FUNÇÕES RECÍPROCAS DA JUSTIÇA E DA CARIDADE 

            O que acabamos de dizer no tocante à distinção entre a justiça e a caridade mostra, com evidência, que justiça e caridade têm relações estreitas e que, longe de se excluírem, elas mutuamente se sustentam uma à outra. 

            1. A caridade implica o respeito à justiça. Quem ama seu próximo começa, primeiro, por respeitar-lhe os direitos. Um patrão que se dispensasse de pagar a seus operários o justo salário, esperando fazer esmola aos mais necessitados, faltaria, a um tempo, à justiça e à caridade. 

            2. A justiça é temperada pela caridade. Há que distinguir cuidadosamente a legalidade e a equidade. A lei civil permite, por exemplo, a um rico proprietário expulsar um pobre do casebre que ele não pode pagar. Mas isto é contrário à equidade, isto é, ao direito natural. O espírito de caridade é que deverá, portanto, aqui intervir para impedir que, em nome da legalidade, se pratique uma injustiça real. Substituindo pela consideração às pessoas vivas, “em carne e osso”, a consideração aos direitos abstratos e impessoais, a caridade modera constantemente as reivindicações da justiça e, por isso mesmo, trabalha pela paz e concórdia sociais. 

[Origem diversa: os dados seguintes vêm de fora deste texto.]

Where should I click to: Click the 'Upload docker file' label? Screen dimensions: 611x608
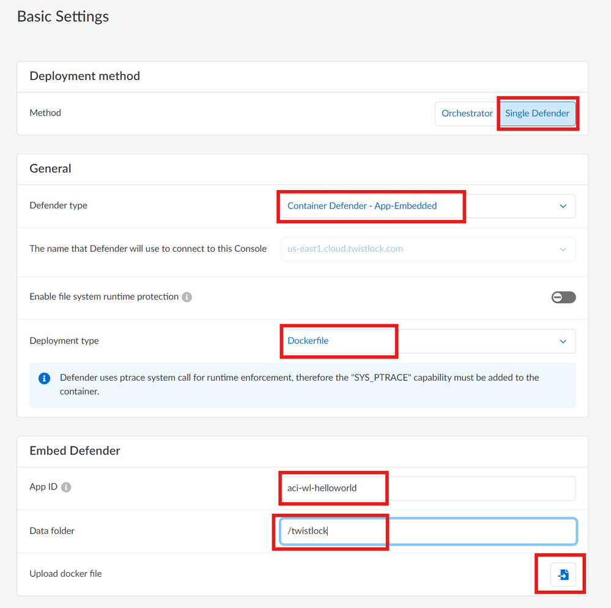[65, 574]
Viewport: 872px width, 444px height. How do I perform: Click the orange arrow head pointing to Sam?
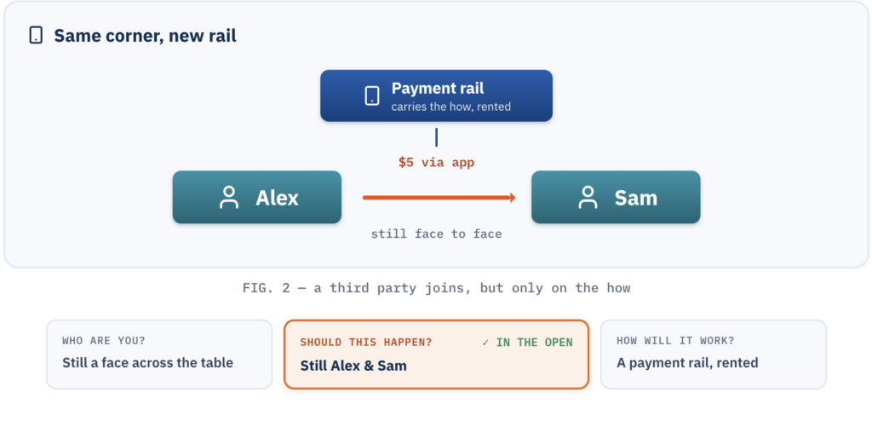pos(513,198)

            3. A justiça é a auxiliar da caridade. A justiça, com efeito, contribui para tornar racional e eficaz a prática da caridade. Como o amor de que procede, a caridade deixa-se facilmente cegar e, às vezes, resvala na fraqueza: a esmola, distribuída ao acaso, corre o risco de incentivar a preguiça; os pais hesitam em castigar as faltas dos filhos; um coração demasiado sensível distribui os perdões sem garantia suficiente, etc. Mister se torna, pois, que a justiça acompanhe constantemente o exercício da caridade, porque, se a justiça deve ser caridosa, necessário é também que a caridade seja justa

            4. A caridade é a auxiliar da justiça. Como mostrávamos acima, longe de prejudicar a justiça, como se diz com freqüência, a caridade não cessa de trabalhar, fazendo admitir e praticar os deveres de justiça desconhecidos ou violados pelos indivíduos e pela sociedade. Ela vai sempre à frente para abrir os caminhos de uma justiça mais perfeita. Sem ela, a justiça seria insuficiente e precária, e seu caráter essencialmente litigioso alimentaria entre os homens um estado de perturbação e de azedume que só pode ser dissipado pelo ofício permanente dessa amizade que não é senão outro nome da caridade. 

            Por aí se vê ser impossível imaginar que a caridade possa desaparecer em proveito da justiça. Mesmo supondo, por uma hipótese absolutamente utópica, que as exigências da justiça pudessem ser completamente satisfeitas, a caridade ainda teria um papel imenso a desempenhar aliviando as misérias morais e fazendo reinar nas relações humanas, incessantemente conturbadas pelas desigualdades naturais ou sociais, esse espírito de doçura e de amizade fraterna, sem o qual não há verdadeira sociedade humana. 

[1] Cf. P. GAULTIER. O Ideal Moderno. Paris, 1908.